As for Janine, it was a shame that she shunted that watermelon garnish to the sideinstead of incorporating it into the dish in some way. Like Andrew, while components of the dish were good, the whole dish was diminished by that watermelon, because it bore no relationship at all to the rest of the dish.
Grayson’s dish showed imagination and an understanding of flavors that paid off.
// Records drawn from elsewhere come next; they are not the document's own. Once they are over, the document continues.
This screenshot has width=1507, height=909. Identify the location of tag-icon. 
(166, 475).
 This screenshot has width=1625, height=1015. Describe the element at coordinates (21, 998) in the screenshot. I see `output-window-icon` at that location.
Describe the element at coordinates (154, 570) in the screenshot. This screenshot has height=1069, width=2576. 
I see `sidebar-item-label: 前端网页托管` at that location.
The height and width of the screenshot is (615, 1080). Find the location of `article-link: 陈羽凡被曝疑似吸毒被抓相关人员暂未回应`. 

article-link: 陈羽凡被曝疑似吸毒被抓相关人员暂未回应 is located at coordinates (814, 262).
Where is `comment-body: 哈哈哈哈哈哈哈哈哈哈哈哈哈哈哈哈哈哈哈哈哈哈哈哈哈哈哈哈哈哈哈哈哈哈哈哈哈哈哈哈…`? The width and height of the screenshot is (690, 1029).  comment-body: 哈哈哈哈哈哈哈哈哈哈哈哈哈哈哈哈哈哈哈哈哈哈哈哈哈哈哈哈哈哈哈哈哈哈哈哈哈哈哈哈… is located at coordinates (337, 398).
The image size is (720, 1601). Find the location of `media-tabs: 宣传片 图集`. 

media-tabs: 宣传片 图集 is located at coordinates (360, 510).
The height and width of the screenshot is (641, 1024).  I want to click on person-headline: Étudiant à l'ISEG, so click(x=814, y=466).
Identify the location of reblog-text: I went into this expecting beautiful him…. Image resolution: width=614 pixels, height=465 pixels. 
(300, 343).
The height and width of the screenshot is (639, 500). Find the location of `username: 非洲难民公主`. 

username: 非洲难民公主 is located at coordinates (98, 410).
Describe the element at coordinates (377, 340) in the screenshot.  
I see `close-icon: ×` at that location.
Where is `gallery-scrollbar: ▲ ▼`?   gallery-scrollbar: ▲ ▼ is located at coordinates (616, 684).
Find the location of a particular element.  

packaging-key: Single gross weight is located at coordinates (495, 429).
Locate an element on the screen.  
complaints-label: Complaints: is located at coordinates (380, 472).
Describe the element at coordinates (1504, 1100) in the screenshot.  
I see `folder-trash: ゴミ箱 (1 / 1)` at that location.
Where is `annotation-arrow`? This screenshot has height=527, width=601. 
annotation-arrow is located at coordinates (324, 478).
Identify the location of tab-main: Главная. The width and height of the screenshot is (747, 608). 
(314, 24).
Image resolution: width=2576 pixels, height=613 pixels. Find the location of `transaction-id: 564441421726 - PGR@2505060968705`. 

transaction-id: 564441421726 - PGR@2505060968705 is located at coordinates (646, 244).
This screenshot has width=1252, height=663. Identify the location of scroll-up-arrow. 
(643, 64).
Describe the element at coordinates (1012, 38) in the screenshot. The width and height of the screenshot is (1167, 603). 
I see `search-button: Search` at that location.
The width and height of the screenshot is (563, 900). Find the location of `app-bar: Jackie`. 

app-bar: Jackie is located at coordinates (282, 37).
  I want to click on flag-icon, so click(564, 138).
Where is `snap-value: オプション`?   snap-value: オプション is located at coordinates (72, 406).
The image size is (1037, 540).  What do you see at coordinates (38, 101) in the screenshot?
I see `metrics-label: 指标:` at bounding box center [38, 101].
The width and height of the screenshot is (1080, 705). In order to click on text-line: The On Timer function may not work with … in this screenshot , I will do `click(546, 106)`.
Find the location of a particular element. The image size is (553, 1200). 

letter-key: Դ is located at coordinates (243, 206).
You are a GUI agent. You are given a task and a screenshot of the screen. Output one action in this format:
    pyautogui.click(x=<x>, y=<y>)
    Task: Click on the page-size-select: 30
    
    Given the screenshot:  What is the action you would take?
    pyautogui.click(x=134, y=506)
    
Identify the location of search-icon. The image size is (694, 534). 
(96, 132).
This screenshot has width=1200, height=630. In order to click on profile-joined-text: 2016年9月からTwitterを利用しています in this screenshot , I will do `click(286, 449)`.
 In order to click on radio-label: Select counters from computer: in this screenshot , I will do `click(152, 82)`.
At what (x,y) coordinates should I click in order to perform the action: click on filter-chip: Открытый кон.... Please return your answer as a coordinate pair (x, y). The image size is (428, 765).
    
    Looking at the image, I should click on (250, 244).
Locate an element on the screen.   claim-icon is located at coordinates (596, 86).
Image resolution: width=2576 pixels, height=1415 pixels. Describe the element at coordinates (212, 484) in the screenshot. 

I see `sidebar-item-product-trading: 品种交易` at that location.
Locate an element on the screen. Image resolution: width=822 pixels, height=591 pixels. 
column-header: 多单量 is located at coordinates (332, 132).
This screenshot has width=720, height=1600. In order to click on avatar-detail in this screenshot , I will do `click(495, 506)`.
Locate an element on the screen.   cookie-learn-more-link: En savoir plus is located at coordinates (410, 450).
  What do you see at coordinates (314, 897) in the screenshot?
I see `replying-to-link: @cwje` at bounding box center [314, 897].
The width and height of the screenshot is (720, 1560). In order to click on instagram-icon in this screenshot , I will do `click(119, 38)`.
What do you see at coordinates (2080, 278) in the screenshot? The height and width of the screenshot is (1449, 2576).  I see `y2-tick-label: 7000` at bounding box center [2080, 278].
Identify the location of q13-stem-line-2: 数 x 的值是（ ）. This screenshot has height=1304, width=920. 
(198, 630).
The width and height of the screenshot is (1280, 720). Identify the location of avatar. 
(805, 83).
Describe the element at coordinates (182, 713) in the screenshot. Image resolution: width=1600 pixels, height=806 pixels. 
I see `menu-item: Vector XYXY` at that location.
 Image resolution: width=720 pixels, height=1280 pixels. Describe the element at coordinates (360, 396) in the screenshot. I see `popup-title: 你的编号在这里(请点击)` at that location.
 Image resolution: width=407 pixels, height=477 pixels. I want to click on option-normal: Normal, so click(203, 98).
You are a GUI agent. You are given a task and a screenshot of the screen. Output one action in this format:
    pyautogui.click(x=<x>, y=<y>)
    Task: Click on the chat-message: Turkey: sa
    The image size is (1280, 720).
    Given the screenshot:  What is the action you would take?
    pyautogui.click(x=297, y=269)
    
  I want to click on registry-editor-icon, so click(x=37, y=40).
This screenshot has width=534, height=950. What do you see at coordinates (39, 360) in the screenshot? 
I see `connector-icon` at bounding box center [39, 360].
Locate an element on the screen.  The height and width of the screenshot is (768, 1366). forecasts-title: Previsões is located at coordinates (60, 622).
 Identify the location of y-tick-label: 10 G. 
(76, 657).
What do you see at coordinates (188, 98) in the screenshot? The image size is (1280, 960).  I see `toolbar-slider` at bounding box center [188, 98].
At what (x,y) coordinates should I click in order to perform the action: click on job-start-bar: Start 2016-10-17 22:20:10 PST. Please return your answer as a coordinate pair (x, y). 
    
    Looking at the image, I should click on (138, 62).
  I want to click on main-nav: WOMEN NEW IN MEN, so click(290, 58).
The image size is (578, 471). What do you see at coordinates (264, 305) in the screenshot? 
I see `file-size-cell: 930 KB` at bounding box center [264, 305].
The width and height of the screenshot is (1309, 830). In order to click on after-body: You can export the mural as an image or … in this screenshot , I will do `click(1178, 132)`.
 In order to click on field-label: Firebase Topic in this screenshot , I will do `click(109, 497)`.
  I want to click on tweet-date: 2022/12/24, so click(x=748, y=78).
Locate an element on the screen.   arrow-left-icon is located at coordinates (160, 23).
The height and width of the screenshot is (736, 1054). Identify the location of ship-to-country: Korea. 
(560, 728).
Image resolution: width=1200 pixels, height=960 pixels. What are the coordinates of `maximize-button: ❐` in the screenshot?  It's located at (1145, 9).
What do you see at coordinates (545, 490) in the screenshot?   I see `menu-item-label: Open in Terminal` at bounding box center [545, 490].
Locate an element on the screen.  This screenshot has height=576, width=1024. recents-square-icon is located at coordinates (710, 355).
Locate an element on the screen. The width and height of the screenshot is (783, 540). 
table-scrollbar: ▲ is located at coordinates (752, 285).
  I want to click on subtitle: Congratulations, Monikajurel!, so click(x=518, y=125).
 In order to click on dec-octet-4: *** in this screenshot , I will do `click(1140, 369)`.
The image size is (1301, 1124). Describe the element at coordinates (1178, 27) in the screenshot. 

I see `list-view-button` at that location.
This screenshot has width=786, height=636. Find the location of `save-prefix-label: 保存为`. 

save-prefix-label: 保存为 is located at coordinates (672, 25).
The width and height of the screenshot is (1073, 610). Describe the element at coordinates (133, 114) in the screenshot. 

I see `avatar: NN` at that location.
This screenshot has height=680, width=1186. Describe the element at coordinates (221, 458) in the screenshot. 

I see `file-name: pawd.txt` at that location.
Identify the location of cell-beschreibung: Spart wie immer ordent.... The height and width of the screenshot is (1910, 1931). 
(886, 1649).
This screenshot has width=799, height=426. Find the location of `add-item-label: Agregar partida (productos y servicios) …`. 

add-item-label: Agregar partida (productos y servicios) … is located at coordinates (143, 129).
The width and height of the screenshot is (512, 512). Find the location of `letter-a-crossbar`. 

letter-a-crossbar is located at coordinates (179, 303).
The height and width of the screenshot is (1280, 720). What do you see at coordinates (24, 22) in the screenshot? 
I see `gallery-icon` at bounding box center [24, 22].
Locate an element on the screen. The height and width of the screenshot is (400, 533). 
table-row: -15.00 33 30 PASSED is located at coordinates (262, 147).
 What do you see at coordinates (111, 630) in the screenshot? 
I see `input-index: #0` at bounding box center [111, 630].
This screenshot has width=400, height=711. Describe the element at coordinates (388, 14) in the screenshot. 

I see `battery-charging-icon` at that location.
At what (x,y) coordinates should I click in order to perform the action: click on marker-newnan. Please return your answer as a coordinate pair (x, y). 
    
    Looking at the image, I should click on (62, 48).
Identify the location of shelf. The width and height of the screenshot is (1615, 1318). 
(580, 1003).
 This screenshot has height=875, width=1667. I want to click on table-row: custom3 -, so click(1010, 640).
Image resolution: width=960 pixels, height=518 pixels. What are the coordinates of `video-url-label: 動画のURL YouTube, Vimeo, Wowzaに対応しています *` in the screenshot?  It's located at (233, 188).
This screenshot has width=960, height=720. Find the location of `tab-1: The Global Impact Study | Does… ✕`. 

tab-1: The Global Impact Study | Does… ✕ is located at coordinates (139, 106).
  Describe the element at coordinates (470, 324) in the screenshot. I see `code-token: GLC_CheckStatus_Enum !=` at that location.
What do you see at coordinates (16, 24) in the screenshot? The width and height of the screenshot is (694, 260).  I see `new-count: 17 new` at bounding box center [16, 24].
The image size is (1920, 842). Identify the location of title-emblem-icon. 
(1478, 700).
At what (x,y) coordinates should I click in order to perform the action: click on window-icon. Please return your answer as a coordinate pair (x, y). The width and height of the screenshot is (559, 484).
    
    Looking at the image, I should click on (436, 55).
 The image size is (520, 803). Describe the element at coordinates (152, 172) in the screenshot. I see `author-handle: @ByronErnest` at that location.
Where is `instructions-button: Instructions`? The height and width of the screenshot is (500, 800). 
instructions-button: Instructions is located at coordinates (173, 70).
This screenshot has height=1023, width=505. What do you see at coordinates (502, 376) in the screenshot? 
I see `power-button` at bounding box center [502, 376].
And Edward’s dish was complex and had great flavor. Further, he managed to accomplish in a short period of time a lot of little things that made a great deal of sense, such as making a custard in that very short period of time. Unlike Andrew’s panna cotta, Edward’s custard lent to his dish. A lot of work went into all of the elements, and they blended to create a nuanced and strong dish.To address Edward’s comment about not wanting to be perceived as being an underdog because he had been on the bubble: Every challenge is judged on its own, without regard to what has come before. At the conclusion of this intensive cook-off, all sixteen chefs were completely even in our eyes, and, having seen them all perform adeptly under fire, we look forward to seeing what they’ll do in the unrelenting heat of the coming weeks.